There's No Money in Bananas. New York Times: “A week after a Chinese cryptocurrency entrepreneur bought an artwork composed of a fresh banana stuck to a wall with duct tape for $6.2 million at auction, the man, Justin Sun, announced a grand gesture on X. He said he planned on purchasing 100,000 bananas — or $25,000 worth of the produce — from the Manhattan stand where the original fruit was sold for 25 cents. But at the fruit stand at East 72nd Street and York Avenue, outside the doors of the Sotheby’s auction house where the conceptual artwork was sold, the offer landed with a thud against the realities of the life of a New York City street vendor. [Even if it were practicable to buy that many bananas at once,] the net profit ... would be about $6,000. 'There’s not any profit in selling bananas,' [the vendor Shah] Alam said.”

Jeremy Barr of the Washington Post on what's to become of MSNBC: “In the days that followed [the November election], MSNBC began seeing a significant decline in viewership (as has CNN), as left-leaning viewers opted to turn off the channel rather than watch the aftermath of Donald Trump’s victory. One of the network’s most valuable franchises, 'Morning Joe,' faced backlash after hosts Joe Scarborough and Mika Brzezinski revealed Nov. 18 that they had traveled to Trump’s Mar-a-Lago resort in an effort to 'restart communications.'... Questions about the future of the network picked up considerably Nov. 20, when parent company Comcast announced that it would spin off MSNBC and some of its other cable channels into a separate company.... The fear inside the building is about whether the move could portend a less ambitious future for MSNBC — with a smaller, lower-compensated staff and a lot less journalism, considering the network will be separated from the NBC News operation that contributes much of the reporting.”

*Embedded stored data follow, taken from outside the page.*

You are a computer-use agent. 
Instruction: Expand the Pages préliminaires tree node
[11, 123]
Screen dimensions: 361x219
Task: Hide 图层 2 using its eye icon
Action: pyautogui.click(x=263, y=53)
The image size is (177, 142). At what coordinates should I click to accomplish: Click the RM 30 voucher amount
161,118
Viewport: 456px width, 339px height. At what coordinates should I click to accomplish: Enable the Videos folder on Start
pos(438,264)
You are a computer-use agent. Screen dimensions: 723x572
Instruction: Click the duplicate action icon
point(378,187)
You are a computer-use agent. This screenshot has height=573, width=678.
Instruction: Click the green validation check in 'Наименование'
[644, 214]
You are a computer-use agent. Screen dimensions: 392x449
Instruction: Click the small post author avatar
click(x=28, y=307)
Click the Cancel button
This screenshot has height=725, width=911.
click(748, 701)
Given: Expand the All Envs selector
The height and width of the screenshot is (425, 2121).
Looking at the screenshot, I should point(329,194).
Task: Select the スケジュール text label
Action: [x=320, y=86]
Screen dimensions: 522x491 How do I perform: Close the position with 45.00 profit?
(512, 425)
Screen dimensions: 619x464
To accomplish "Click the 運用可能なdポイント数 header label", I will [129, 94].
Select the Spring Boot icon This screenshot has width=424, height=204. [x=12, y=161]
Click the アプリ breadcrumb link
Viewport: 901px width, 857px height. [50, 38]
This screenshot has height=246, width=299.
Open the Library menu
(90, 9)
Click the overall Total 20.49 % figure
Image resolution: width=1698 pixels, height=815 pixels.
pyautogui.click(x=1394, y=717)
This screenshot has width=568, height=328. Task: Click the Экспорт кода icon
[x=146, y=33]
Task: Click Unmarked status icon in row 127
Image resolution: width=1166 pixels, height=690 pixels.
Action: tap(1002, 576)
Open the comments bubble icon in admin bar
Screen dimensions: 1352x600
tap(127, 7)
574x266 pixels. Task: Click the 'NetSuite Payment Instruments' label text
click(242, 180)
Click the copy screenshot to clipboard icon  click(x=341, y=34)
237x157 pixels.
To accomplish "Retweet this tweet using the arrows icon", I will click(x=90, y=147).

The Washington Post introduces us to Lucy, the small, hominid ancestor of humans who lived 3.2 million years ago. American paleoanthropologist Donald Johanson discovered her skeleton in Ethiopia exactly 50 years ago, beginning on November 24, 1974. Eventually, about 40 percent of Lucy's skeleton was recovered.

New York Times: “Chris Wallace, a veteran TV anchor who left Fox News for CNN three years ago, announced on Monday that he was leaving his post to venture into the streaming or podcasting worlds.... He said his decision to leave CNN at the end of his three-year contract did not come from discontent. 'I have nothing but positive things to say. CNN was very good to me,' he said.”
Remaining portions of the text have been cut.